◆ **WHAT IS EXPECTED**: Can you reproduce the data below with every "target" replaced by "item", leaving everything else unchanged?

◆ **RECORDS FOR PROCESSING**:
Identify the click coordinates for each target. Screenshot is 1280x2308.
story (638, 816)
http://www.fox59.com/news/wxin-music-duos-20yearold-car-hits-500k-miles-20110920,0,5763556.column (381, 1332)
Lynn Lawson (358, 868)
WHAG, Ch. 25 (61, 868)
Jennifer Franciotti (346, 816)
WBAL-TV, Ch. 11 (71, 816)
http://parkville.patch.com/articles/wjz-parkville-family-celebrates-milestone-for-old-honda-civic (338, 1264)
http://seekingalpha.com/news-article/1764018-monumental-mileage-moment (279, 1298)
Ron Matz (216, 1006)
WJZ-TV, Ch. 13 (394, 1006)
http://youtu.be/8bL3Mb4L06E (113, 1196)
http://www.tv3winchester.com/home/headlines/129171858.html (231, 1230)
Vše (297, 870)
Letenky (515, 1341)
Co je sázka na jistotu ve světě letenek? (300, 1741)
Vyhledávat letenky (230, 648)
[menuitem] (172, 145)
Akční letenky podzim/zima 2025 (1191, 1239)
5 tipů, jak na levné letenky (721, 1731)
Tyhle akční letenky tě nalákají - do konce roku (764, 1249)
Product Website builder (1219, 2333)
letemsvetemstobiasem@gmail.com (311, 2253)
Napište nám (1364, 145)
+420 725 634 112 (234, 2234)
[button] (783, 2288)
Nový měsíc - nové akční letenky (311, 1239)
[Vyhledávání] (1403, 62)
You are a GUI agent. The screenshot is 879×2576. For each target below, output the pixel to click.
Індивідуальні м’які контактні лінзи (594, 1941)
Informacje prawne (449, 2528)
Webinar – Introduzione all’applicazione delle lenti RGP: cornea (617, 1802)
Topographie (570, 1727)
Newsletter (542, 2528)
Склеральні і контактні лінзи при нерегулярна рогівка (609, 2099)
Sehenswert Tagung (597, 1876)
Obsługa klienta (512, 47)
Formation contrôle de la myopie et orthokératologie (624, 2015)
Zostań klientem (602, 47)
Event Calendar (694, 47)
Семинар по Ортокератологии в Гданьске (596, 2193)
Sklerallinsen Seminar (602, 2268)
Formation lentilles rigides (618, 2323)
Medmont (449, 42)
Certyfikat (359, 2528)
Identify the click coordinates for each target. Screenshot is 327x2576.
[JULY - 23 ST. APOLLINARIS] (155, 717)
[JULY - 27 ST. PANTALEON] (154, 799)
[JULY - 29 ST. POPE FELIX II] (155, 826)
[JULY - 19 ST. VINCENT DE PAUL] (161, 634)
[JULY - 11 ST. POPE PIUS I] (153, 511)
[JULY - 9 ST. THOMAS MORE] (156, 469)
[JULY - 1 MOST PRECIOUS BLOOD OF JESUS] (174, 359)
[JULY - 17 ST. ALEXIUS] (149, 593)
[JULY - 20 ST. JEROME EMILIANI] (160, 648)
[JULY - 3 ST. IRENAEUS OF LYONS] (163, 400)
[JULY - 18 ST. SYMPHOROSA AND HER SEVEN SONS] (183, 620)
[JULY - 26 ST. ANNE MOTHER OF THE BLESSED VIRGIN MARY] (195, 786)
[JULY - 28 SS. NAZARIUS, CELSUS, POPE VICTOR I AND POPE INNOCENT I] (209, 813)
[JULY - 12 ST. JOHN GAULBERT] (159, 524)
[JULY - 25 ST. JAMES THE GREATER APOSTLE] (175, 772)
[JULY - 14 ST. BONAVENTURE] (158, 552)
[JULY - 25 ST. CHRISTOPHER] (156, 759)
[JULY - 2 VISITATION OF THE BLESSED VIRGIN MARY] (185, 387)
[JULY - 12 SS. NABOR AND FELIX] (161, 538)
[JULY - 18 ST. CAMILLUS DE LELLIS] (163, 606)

◆ **FINISHED TASK**:
Identify the click coordinates for each item. Screenshot is 1280x2308.
story (638, 816)
http://www.fox59.com/news/wxin-music-duos-20yearold-car-hits-500k-miles-20110920,0,5763556.column (381, 1332)
Lynn Lawson (358, 868)
WHAG, Ch. 25 (61, 868)
Jennifer Franciotti (346, 816)
WBAL-TV, Ch. 11 (71, 816)
http://parkville.patch.com/articles/wjz-parkville-family-celebrates-milestone-for-old-honda-civic (338, 1264)
http://seekingalpha.com/news-article/1764018-monumental-mileage-moment (279, 1298)
Ron Matz (216, 1006)
WJZ-TV, Ch. 13 (394, 1006)
http://youtu.be/8bL3Mb4L06E (113, 1196)
http://www.tv3winchester.com/home/headlines/129171858.html (231, 1230)
Vše (297, 870)
Letenky (515, 1341)
Co je sázka na jistotu ve světě letenek? (300, 1741)
Vyhledávat letenky (230, 648)
[menuitem] (172, 145)
Akční letenky podzim/zima 2025 (1191, 1239)
5 tipů, jak na levné letenky (721, 1731)
Tyhle akční letenky tě nalákají - do konce roku (764, 1249)
Product Website builder (1219, 2333)
letemsvetemstobiasem@gmail.com (311, 2253)
Napište nám (1364, 145)
+420 725 634 112 (234, 2234)
[button] (783, 2288)
Nový měsíc - nové akční letenky (311, 1239)
[Vyhledávání] (1403, 62)
You are a GUI agent. The screenshot is 879×2576. For each item below, output the pixel to click.
Індивідуальні м’які контактні лінзи (594, 1941)
Informacje prawne (449, 2528)
Webinar – Introduzione all’applicazione delle lenti RGP: cornea (617, 1802)
Topographie (570, 1727)
Newsletter (542, 2528)
Склеральні і контактні лінзи при нерегулярна рогівка (609, 2099)
Sehenswert Tagung (597, 1876)
Obsługa klienta (512, 47)
Formation contrôle de la myopie et orthokératologie (624, 2015)
Zostań klientem (602, 47)
Event Calendar (694, 47)
Семинар по Ортокератологии в Гданьске (596, 2193)
Sklerallinsen Seminar (602, 2268)
Formation lentilles rigides (618, 2323)
Medmont (449, 42)
Certyfikat (359, 2528)
Identify the click coordinates for each item. Screenshot is 327x2576.
[JULY - 23 ST. APOLLINARIS] (155, 717)
[JULY - 27 ST. PANTALEON] (154, 799)
[JULY - 29 ST. POPE FELIX II] (155, 826)
[JULY - 19 ST. VINCENT DE PAUL] (161, 634)
[JULY - 11 ST. POPE PIUS I] (153, 511)
[JULY - 9 ST. THOMAS MORE] (156, 469)
[JULY - 1 MOST PRECIOUS BLOOD OF JESUS] (174, 359)
[JULY - 17 ST. ALEXIUS] (149, 593)
[JULY - 20 ST. JEROME EMILIANI] (160, 648)
[JULY - 3 ST. IRENAEUS OF LYONS] (163, 400)
[JULY - 18 ST. SYMPHOROSA AND HER SEVEN SONS] (183, 620)
[JULY - 26 ST. ANNE MOTHER OF THE BLESSED VIRGIN MARY] (195, 786)
[JULY - 28 SS. NAZARIUS, CELSUS, POPE VICTOR I AND POPE INNOCENT I] (209, 813)
[JULY - 12 ST. JOHN GAULBERT] (159, 524)
[JULY - 25 ST. JAMES THE GREATER APOSTLE] (175, 772)
[JULY - 14 ST. BONAVENTURE] (158, 552)
[JULY - 25 ST. CHRISTOPHER] (156, 759)
[JULY - 2 VISITATION OF THE BLESSED VIRGIN MARY] (185, 387)
[JULY - 12 SS. NABOR AND FELIX] (161, 538)
[JULY - 18 ST. CAMILLUS DE LELLIS] (163, 606)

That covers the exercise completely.